Because it is so damn cold here and it is getting on my nerves now!  You know I hate winters!! Tum he Kya, tum to travel Kar rahe ho…!!! “ I said. 

“Even I am working in sub-zero temperatures here. So what!!”  Came the reply.

“But your winters are different from here…” I said. 

“And how’s that?? “Winters are the same for everybody.” He tried to rationalize. 

“Yours are the Chinese winters. Not real. Huh!” I said.

“Can’t believe you just said that. Just cover yourself properly and you will be fine” he suggested. 

I don’t know why he suggested that? What did he think? I go around in breezy mull mully clothes in winters.

“Dude, I am dressed like an Eskimo! Everybody laughed at me this morning when I stepped out to feed the dogs. The dogs too refused torecognize their mom and started barking …!!!”  I was super annoyed. 

“Ok drink a nice soup or a ginger tea or a besan kaada. You’ll feel better…” he suggested. 

“I have tried everything. Nothing is helping really” I complained again. 

Then what do you want to do??” He was irritated by then. 

Ek to wahan cheeni uska dimag kha rahe the aur yahan main.  

“I want to move to Phuket…!” I said. 

“Seriously! Have you lost it really! Why, Phuket out of all the places?! Who moves to Phuket? It is a good enough place only for three to four months of a year. Otherwise, it is a pretty hot and humid place. Also, who leaves everything and move to another country just because of some weather nuisance!” Guess, he almost fell of his chair or his metro seat or his cab seat… god knows!!

“Whatever! I just don’t want to stay here anymore.

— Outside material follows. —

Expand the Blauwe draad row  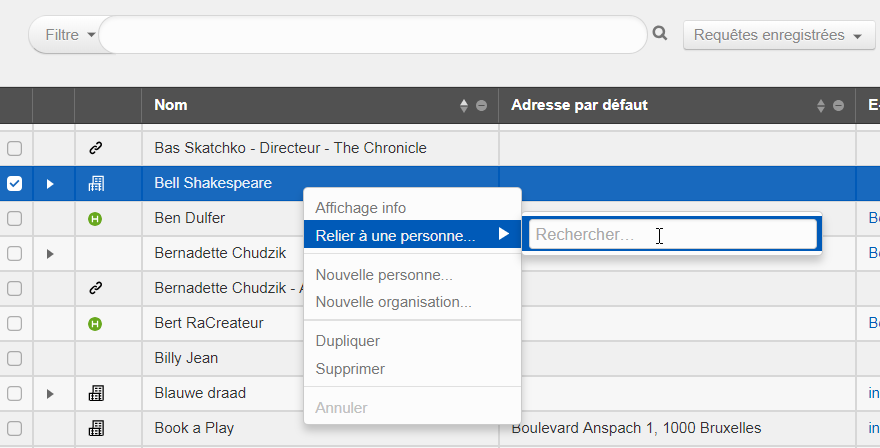(x=50, y=394)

I am done with the extreme weather here and the incapabilities of the MET department. The MET department has failed to MEET my expectations” I said.

“What are we going to do there but? I mean how will we survive? We cannot  be expected to loiter around on the beach all the time, soak the sun and turn purple-brown and red!” He asked. 

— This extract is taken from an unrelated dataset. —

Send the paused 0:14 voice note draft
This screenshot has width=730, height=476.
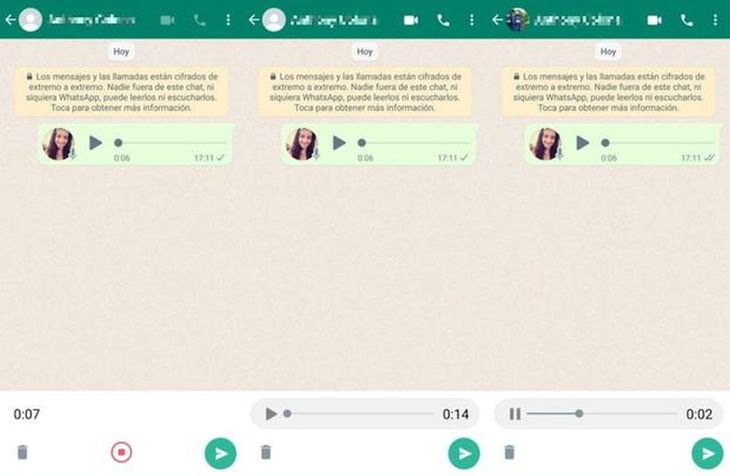464,454
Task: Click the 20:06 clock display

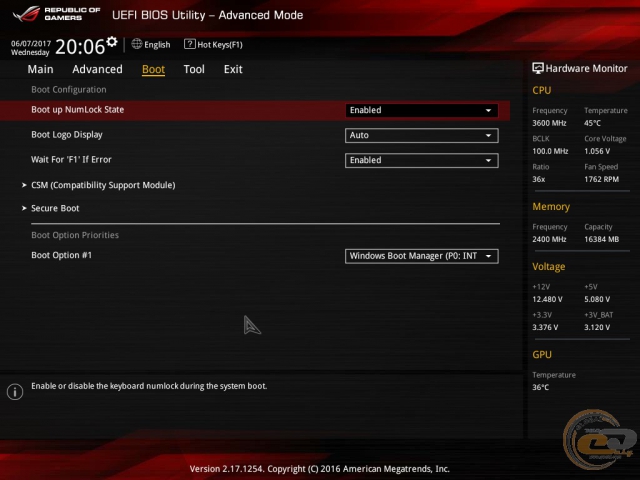Action: point(79,46)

“Listen, when we went, we did not notice any ande waala there. Right? So we will sell boiled eggs there. Ek kiosk lagayenge apne beach waale ghar ke samne! Ande sajayenge, apne beach waale ghar ke saamneeee!” I sang. 

“Boiled eggs!!! Could you not think of a better alternative! You expect a current EVP to sell eggs in Phuket. Sounds like a perfect VRS!! Miyan was sarcastic. 

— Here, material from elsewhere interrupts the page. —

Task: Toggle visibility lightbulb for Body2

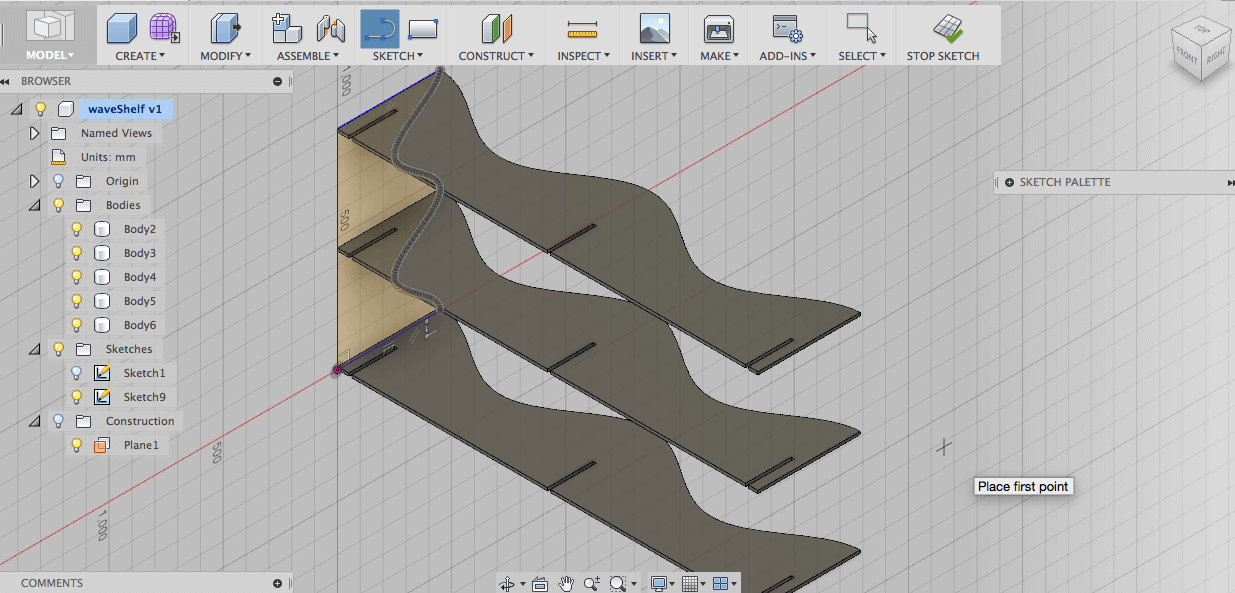Action: (x=77, y=229)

“You know, I love boiled eggs especially the roadside ones. Unfortunately, I cannot have them and I miss them. I miss them a lot. You see, it will be a flourishing business in a place like Phuket “where no man has sold boiled eggs before!” Plus, I will appoint you as the Chief Business Officer of our Chotu sa business, which we will carry out stress-free!! I will also give you two eggs ka omelette as your daily wage. Sounds like an idea! Isn’t it?” I was very happy and dreamy. 

“Bus yehi din dekhne reh Gaye the tumhare saath!” Miyan banged his head in desperation in all probabilities or of the Chinese guy’s head sitting right next to him. Phir bartan girne jaisi awaaz aayee hogi, “ting pong tangggg!!”